第7話 包丁
「なんで皆、俺が思うようなアプリの使い方をしてくれないんだろうな」
不思議そうな善の呟きに私は『世の中色んな人がいるからだよ』と答えかけた。善は賢いくせにこういう所がわかっていない。良くも悪くも純粋すぎる。
「……包丁みたいなものだよ。包丁は料理に使う人もいれば殺人に使う人もいる。危険視されても普通は料理に使う人のが多い訳だし、必要だから無くならない。そんな存在にカラミティもなるしかないよ」
我ながら善が納得できそうな答えをなんとか用意できたと思う。カラミティは包丁みたいな存在になるしかない。扱いは難しいけど便利な存在に。
善はその意見に納得したようで、にかっと笑って泥のようなココアを飲み干した。
「よし、太刀川の事件は、俺達で解決しよう!」
「は?」
どうしてそうなる。私のナイスな答えで善は『よーし、管理がんばるぞう!』となるはずなのに。
「ほっといても時間かければ犯人は見つかる。けど、その時にまたカラミティのせいにされてしまう」
「……まあ、それは確かに」
善は太刀川の事件を私刑だとは思っていない。しかしこのまま警察が犯人を捕まえれば、メディアは絶対にカラミティのせいにするだろう。きっとメディアは視聴者がほしがるような事しか語らないのだから。
しかし善が犯人を見つけた場合、カラミティは関係がないとメディアに主張できる。カラミティ無関係の証拠だって集めておきたい。
「俺が思うに、犯人は一人。カラミティを見て犯行に至った訳じゃないが、カラミティを利用しようと複数で痛めつけるように殺したんだと思う」
「うん。確かに都合よく投稿があっただけと思うけど、でもどうやって犯人を探すの?」
カラミティ閲覧者が犯人なら少ない閲覧者から犯人の目星をつければいい。しかし善の話なら犯人が閲覧していない可能性もあって、そうなると探すのが難しくなる。警察ほど捜査の知識のない善に何ができるというのか。

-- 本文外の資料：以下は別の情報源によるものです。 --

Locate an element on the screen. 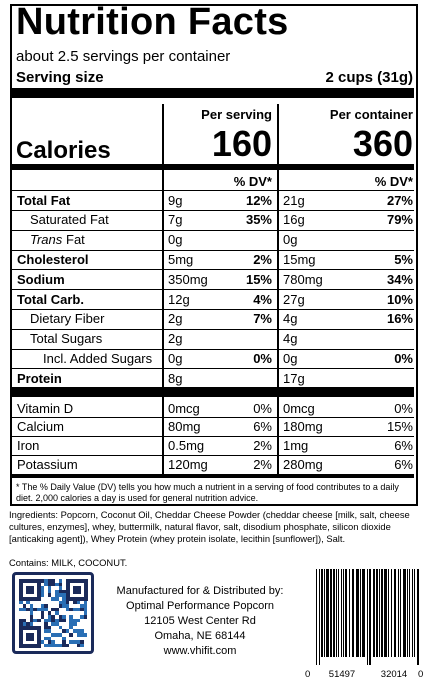 This screenshot has width=427, height=680. amount: 12g is located at coordinates (179, 299).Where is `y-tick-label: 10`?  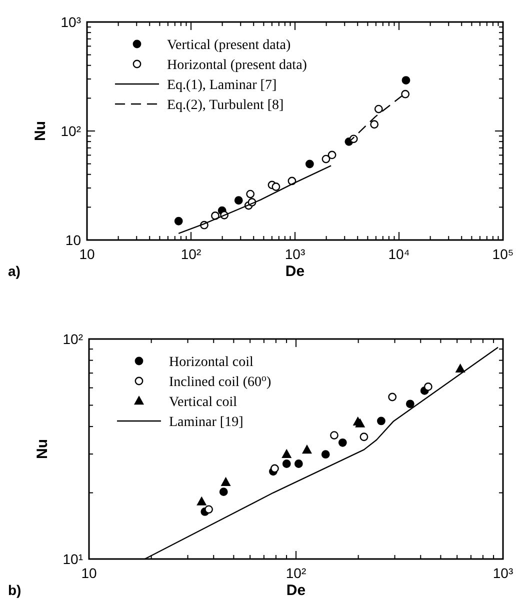
y-tick-label: 10 is located at coordinates (74, 240).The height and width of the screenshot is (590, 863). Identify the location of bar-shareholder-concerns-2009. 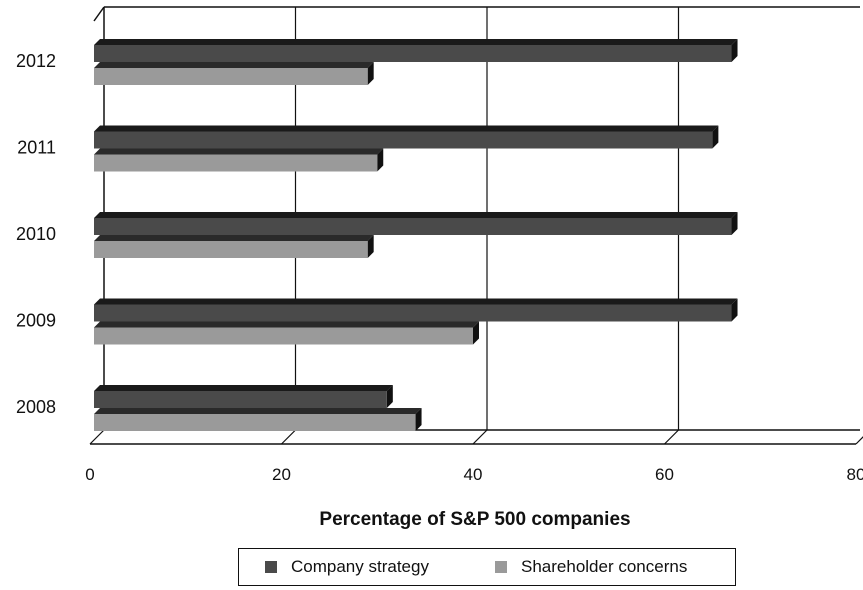
(284, 336).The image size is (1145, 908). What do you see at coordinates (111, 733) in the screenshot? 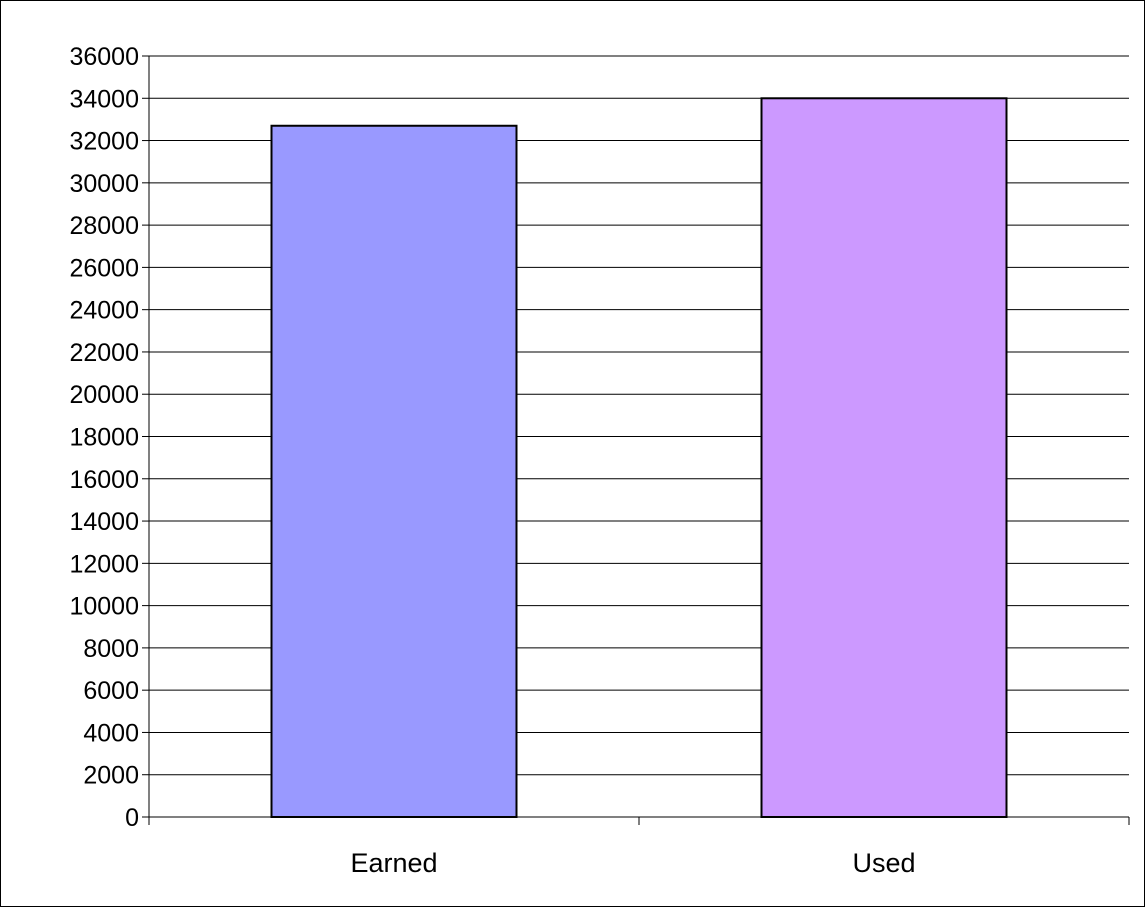
I see `y-tick-label: 4000` at bounding box center [111, 733].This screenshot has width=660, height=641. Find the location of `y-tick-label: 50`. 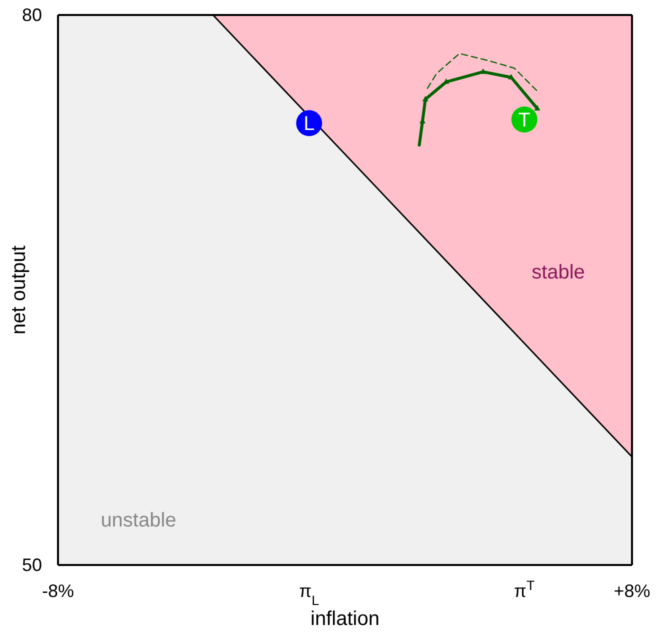

y-tick-label: 50 is located at coordinates (32, 565).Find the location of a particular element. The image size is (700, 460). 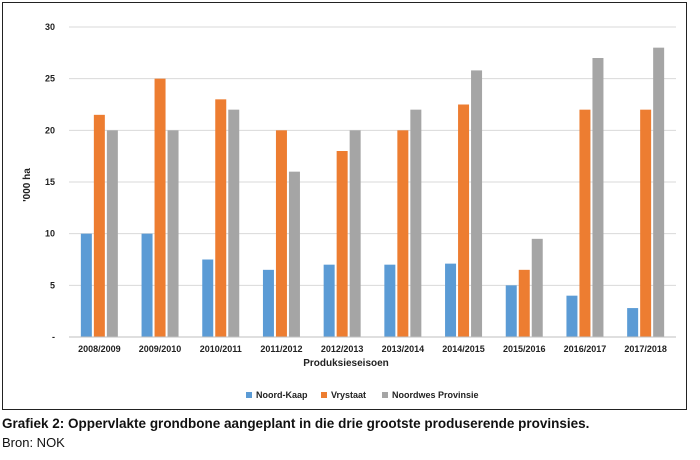

x-tick-label: 2017/2018 is located at coordinates (646, 349).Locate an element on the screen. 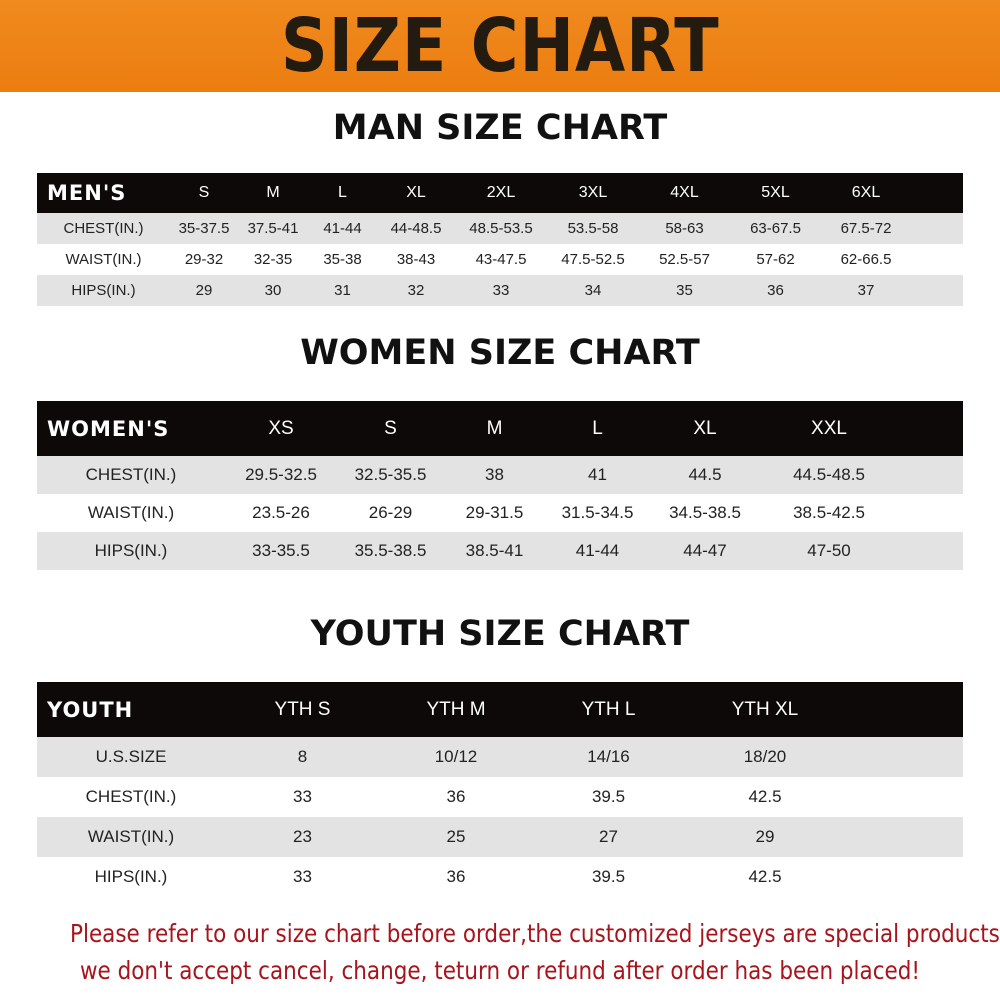 This screenshot has height=1000, width=1000. row-label: WOMEN'S is located at coordinates (108, 428).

「とりあえずカラミティのデータはあるし、動画投稿サイト周辺や他のSNSから探れると思うぜ。多分犯人は太刀川と近い人間だろうし」
「……わかるの?」
「なんとなくな。死体には右手首がないって話、刑事さんがしてたろ?」
「うん……」
「それは痛めつけた結果のように見えるが、俺には犯人の不都合があって仕方なく手首を切り落としたように思える」
失った右手。それはミステリーの基本。猟奇的な行為に見える切断があった場合、そこに事件解決の鍵があるということだ。例えば被害者が犯人の衣服のボタンを掴んだまま硬直したため切り取らざるをえなかっただとか。当然善はそこに着目した。
太刀川もそこまで馬鹿ではない。もしかしたら死の間際、犯人が犯人である証拠を手に掴んだかもしれない。それはまったく知らない相手にはできない事だ。
改めて善はその細身の体の胸を張る。
「そんなわけだから太刀川の周囲や投稿者を洗いたい。瑠璃、○△高校に話通しておきたいんだが、頼めるか?」
「……私がやらないと善がめちゃくちゃにひっくり返すでしょ」
「ひっくり返しているつもりはないぞ。まあ、俺が説得や頼み事をしたら大抵相手は怒って帰るが」
それをひっくり返すというんだ。
しかたなく通訳の私は先に話す事をした。これも、私が善に恩が有り、その行動に賛成しているからだ。でなければこんなめちゃくちゃやらかす奴、とっくにほっておいている。